**The task**
Below are entries. Reproduce exactly the lines between the line holding "Where should I click to: Click the VPT" and the line holding "Given: Click the 商品分类管理 category icon", inclusive, and only those.
+-------+
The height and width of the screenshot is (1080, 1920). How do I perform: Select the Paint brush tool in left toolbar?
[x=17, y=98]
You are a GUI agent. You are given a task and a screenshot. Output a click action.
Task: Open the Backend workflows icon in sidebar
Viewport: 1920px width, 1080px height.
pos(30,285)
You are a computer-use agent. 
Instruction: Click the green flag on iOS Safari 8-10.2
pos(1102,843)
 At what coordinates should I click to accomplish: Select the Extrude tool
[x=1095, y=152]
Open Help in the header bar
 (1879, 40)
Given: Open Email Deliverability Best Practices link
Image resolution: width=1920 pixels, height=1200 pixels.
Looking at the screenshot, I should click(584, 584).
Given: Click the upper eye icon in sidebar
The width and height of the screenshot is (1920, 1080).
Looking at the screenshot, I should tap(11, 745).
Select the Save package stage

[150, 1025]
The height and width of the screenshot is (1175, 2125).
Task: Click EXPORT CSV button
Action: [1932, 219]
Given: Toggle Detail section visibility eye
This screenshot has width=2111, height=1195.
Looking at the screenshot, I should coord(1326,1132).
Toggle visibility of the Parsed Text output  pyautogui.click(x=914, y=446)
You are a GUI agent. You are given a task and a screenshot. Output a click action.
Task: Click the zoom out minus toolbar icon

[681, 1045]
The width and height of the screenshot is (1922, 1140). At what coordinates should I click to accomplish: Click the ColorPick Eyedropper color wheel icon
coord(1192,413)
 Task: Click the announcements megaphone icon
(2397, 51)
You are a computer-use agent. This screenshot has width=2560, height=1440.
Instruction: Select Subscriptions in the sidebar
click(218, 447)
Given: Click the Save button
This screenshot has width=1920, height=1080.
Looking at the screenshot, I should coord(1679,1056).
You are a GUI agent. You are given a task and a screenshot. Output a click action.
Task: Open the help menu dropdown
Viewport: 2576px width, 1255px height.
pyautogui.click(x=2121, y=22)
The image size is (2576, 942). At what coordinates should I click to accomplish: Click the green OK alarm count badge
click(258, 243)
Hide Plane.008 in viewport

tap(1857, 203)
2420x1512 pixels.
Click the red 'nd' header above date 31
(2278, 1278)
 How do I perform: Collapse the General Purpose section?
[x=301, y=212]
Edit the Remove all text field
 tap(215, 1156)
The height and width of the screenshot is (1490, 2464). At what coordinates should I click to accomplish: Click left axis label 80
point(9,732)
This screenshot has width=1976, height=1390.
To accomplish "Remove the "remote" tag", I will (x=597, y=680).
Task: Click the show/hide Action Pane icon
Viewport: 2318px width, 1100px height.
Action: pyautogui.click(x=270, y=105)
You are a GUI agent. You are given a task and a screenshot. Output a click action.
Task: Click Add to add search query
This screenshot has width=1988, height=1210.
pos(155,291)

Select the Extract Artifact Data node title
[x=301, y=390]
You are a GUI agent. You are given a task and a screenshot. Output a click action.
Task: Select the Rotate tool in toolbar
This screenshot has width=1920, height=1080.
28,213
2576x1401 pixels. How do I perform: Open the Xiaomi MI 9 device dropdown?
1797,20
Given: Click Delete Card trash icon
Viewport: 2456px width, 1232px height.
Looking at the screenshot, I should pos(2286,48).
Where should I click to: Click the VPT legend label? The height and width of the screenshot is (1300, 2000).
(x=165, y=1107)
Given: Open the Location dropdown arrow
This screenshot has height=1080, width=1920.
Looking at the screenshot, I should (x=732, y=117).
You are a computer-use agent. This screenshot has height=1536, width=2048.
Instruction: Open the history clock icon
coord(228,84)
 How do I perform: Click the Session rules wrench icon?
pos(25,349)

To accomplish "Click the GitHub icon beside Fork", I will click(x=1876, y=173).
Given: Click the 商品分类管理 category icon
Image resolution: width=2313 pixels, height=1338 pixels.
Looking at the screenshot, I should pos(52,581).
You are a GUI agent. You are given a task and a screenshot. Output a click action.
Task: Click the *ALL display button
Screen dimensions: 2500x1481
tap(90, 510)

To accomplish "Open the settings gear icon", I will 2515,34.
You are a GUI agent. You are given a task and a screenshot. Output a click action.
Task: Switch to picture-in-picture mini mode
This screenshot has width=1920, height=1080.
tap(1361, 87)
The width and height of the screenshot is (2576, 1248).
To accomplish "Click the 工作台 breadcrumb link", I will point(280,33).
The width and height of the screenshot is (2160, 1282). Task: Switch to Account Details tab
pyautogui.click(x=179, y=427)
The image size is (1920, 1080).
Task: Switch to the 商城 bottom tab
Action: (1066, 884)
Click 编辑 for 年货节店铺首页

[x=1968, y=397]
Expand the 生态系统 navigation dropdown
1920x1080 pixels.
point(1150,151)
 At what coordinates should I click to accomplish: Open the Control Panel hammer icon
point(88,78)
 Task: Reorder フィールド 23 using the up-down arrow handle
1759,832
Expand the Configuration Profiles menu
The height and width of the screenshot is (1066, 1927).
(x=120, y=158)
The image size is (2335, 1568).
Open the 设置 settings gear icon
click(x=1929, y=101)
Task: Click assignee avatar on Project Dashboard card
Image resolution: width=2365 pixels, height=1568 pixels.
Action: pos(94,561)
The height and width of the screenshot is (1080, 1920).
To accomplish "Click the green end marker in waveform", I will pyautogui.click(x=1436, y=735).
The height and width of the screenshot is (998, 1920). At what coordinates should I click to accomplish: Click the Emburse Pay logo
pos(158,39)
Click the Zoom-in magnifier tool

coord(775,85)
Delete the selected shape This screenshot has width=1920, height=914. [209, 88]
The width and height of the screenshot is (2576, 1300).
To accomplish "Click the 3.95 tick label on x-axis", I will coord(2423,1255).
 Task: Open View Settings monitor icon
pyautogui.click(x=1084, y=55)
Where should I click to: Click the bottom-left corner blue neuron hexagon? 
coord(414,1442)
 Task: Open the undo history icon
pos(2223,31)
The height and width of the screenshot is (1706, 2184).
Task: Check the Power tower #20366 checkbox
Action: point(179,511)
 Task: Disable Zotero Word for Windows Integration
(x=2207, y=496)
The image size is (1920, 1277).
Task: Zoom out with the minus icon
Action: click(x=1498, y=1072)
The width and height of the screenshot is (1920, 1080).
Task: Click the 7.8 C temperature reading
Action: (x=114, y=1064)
+-------+
**Task answer**
Where should I click to: Click the VPT legend label? The height and width of the screenshot is (1300, 2000).
(x=165, y=1107)
Given: Open the Location dropdown arrow
This screenshot has height=1080, width=1920.
Looking at the screenshot, I should (x=732, y=117).
You are a computer-use agent. This screenshot has height=1536, width=2048.
Instruction: Open the history clock icon
coord(228,84)
 How do I perform: Click the Session rules wrench icon?
pos(25,349)

To accomplish "Click the GitHub icon beside Fork", I will click(x=1876, y=173).
Given: Click the 商品分类管理 category icon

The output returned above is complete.